• _Problem_:
All of the entries need to be copied character for character.

= Beginning of Section =

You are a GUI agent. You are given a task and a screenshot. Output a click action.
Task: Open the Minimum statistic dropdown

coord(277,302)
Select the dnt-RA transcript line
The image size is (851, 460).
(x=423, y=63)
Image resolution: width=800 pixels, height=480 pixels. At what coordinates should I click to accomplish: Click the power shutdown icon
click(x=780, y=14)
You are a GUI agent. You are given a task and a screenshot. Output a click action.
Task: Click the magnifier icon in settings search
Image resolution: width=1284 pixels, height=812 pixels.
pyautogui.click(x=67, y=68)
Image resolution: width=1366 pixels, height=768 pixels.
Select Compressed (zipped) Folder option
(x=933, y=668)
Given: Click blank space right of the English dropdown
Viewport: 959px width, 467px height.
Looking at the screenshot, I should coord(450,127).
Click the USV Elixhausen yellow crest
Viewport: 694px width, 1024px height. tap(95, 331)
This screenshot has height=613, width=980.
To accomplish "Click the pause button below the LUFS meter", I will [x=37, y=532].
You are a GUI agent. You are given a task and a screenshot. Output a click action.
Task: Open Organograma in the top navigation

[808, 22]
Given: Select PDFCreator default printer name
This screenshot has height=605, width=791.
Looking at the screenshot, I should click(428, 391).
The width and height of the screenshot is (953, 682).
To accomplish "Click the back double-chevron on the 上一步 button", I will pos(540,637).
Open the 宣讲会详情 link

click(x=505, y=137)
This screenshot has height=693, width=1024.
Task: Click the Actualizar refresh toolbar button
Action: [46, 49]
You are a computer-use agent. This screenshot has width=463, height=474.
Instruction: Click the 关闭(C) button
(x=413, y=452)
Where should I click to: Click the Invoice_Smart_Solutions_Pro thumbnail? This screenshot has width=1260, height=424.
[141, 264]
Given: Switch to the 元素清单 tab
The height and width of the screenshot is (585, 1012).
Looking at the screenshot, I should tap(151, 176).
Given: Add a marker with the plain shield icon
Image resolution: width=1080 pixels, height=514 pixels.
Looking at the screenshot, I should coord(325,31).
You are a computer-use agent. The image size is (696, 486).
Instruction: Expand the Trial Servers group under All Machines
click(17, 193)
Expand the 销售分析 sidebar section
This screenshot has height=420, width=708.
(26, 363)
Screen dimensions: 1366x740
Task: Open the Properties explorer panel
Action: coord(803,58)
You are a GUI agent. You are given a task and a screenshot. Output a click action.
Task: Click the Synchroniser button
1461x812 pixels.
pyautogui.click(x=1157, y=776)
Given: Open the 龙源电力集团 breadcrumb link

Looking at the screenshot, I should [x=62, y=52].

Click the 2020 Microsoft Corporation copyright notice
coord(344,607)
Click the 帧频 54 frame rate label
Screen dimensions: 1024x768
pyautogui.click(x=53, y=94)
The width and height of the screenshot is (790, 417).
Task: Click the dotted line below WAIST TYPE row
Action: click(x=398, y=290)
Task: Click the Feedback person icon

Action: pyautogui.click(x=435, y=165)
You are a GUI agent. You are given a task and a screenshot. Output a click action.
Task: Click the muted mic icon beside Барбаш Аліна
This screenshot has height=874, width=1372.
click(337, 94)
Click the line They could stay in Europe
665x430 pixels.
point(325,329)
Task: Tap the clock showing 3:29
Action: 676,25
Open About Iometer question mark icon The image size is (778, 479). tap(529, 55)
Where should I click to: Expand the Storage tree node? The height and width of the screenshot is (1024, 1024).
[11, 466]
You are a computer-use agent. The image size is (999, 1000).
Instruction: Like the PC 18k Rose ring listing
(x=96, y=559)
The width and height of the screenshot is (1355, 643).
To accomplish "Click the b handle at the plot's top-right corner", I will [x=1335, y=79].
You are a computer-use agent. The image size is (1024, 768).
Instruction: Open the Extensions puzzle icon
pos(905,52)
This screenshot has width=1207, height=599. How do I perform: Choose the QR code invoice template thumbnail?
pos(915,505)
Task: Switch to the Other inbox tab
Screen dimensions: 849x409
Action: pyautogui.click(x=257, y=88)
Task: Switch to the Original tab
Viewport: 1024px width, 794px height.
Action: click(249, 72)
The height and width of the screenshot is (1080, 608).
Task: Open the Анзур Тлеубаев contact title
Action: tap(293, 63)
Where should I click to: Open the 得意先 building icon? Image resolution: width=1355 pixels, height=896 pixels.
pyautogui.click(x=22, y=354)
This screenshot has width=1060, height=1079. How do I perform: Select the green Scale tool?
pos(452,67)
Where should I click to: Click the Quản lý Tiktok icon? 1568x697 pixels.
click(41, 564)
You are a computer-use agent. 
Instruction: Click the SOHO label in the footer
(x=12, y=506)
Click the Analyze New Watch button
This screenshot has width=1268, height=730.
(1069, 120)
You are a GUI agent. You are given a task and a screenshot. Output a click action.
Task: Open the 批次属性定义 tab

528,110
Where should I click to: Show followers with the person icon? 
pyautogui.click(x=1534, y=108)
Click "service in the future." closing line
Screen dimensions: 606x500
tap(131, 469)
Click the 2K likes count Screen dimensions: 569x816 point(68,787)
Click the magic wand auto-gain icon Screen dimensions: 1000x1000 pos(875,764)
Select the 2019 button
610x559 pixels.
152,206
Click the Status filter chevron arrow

= End of Section =

• _Your solution_:
You are a GUI agent. You are given a task and a screenshot. Output a click action.
Task: Open the Minimum statistic dropdown

coord(277,302)
Select the dnt-RA transcript line
The image size is (851, 460).
(x=423, y=63)
Image resolution: width=800 pixels, height=480 pixels. At what coordinates should I click to accomplish: Click the power shutdown icon
click(x=780, y=14)
You are a GUI agent. You are given a task and a screenshot. Output a click action.
Task: Click the magnifier icon in settings search
Image resolution: width=1284 pixels, height=812 pixels.
pyautogui.click(x=67, y=68)
Image resolution: width=1366 pixels, height=768 pixels.
Select Compressed (zipped) Folder option
(x=933, y=668)
Given: Click blank space right of the English dropdown
Viewport: 959px width, 467px height.
Looking at the screenshot, I should coord(450,127).
Click the USV Elixhausen yellow crest
Viewport: 694px width, 1024px height. tap(95, 331)
This screenshot has height=613, width=980.
To accomplish "Click the pause button below the LUFS meter", I will [x=37, y=532].
You are a GUI agent. You are given a task and a screenshot. Output a click action.
Task: Open Organograma in the top navigation

[808, 22]
Given: Select PDFCreator default printer name
This screenshot has height=605, width=791.
Looking at the screenshot, I should click(428, 391).
The width and height of the screenshot is (953, 682).
To accomplish "Click the back double-chevron on the 上一步 button", I will pos(540,637).
Open the 宣讲会详情 link

click(x=505, y=137)
This screenshot has height=693, width=1024.
Task: Click the Actualizar refresh toolbar button
Action: [46, 49]
You are a computer-use agent. This screenshot has width=463, height=474.
Instruction: Click the 关闭(C) button
(x=413, y=452)
Where should I click to: Click the Invoice_Smart_Solutions_Pro thumbnail? This screenshot has width=1260, height=424.
[141, 264]
Given: Switch to the 元素清单 tab
The height and width of the screenshot is (585, 1012).
Looking at the screenshot, I should tap(151, 176).
Given: Add a marker with the plain shield icon
Image resolution: width=1080 pixels, height=514 pixels.
Looking at the screenshot, I should coord(325,31).
You are a computer-use agent. The image size is (696, 486).
Instruction: Expand the Trial Servers group under All Machines
click(17, 193)
Expand the 销售分析 sidebar section
This screenshot has height=420, width=708.
(26, 363)
Screen dimensions: 1366x740
Task: Open the Properties explorer panel
Action: coord(803,58)
You are a GUI agent. You are given a task and a screenshot. Output a click action.
Task: Click the Synchroniser button
1461x812 pixels.
pyautogui.click(x=1157, y=776)
Given: Open the 龙源电力集团 breadcrumb link

Looking at the screenshot, I should [x=62, y=52].

Click the 2020 Microsoft Corporation copyright notice
coord(344,607)
Click the 帧频 54 frame rate label
Screen dimensions: 1024x768
pyautogui.click(x=53, y=94)
The width and height of the screenshot is (790, 417).
Task: Click the dotted line below WAIST TYPE row
Action: click(x=398, y=290)
Task: Click the Feedback person icon

Action: pyautogui.click(x=435, y=165)
You are a GUI agent. You are given a task and a screenshot. Output a click action.
Task: Click the muted mic icon beside Барбаш Аліна
This screenshot has height=874, width=1372.
click(337, 94)
Click the line They could stay in Europe
665x430 pixels.
point(325,329)
Task: Tap the clock showing 3:29
Action: 676,25
Open About Iometer question mark icon The image size is (778, 479). tap(529, 55)
Where should I click to: Expand the Storage tree node? The height and width of the screenshot is (1024, 1024).
[11, 466]
You are a computer-use agent. The image size is (999, 1000).
Instruction: Like the PC 18k Rose ring listing
(x=96, y=559)
The width and height of the screenshot is (1355, 643).
To accomplish "Click the b handle at the plot's top-right corner", I will [x=1335, y=79].
You are a computer-use agent. The image size is (1024, 768).
Instruction: Open the Extensions puzzle icon
pos(905,52)
This screenshot has width=1207, height=599. How do I perform: Choose the QR code invoice template thumbnail?
pos(915,505)
Task: Switch to the Other inbox tab
Screen dimensions: 849x409
Action: pyautogui.click(x=257, y=88)
Task: Switch to the Original tab
Viewport: 1024px width, 794px height.
Action: click(249, 72)
The height and width of the screenshot is (1080, 608).
Task: Open the Анзур Тлеубаев contact title
Action: tap(293, 63)
Where should I click to: Open the 得意先 building icon? Image resolution: width=1355 pixels, height=896 pixels.
pyautogui.click(x=22, y=354)
This screenshot has width=1060, height=1079. How do I perform: Select the green Scale tool?
pos(452,67)
Where should I click to: Click the Quản lý Tiktok icon? 1568x697 pixels.
click(41, 564)
You are a computer-use agent. 
Instruction: Click the SOHO label in the footer
(x=12, y=506)
Click the Analyze New Watch button
This screenshot has width=1268, height=730.
(1069, 120)
You are a GUI agent. You are given a task and a screenshot. Output a click action.
Task: Open the 批次属性定义 tab

528,110
Where should I click to: Show followers with the person icon? 
pyautogui.click(x=1534, y=108)
Click "service in the future." closing line
Screen dimensions: 606x500
tap(131, 469)
Click the 2K likes count Screen dimensions: 569x816 point(68,787)
Click the magic wand auto-gain icon Screen dimensions: 1000x1000 pos(875,764)
Select the 2019 button
610x559 pixels.
152,206
Click the Status filter chevron arrow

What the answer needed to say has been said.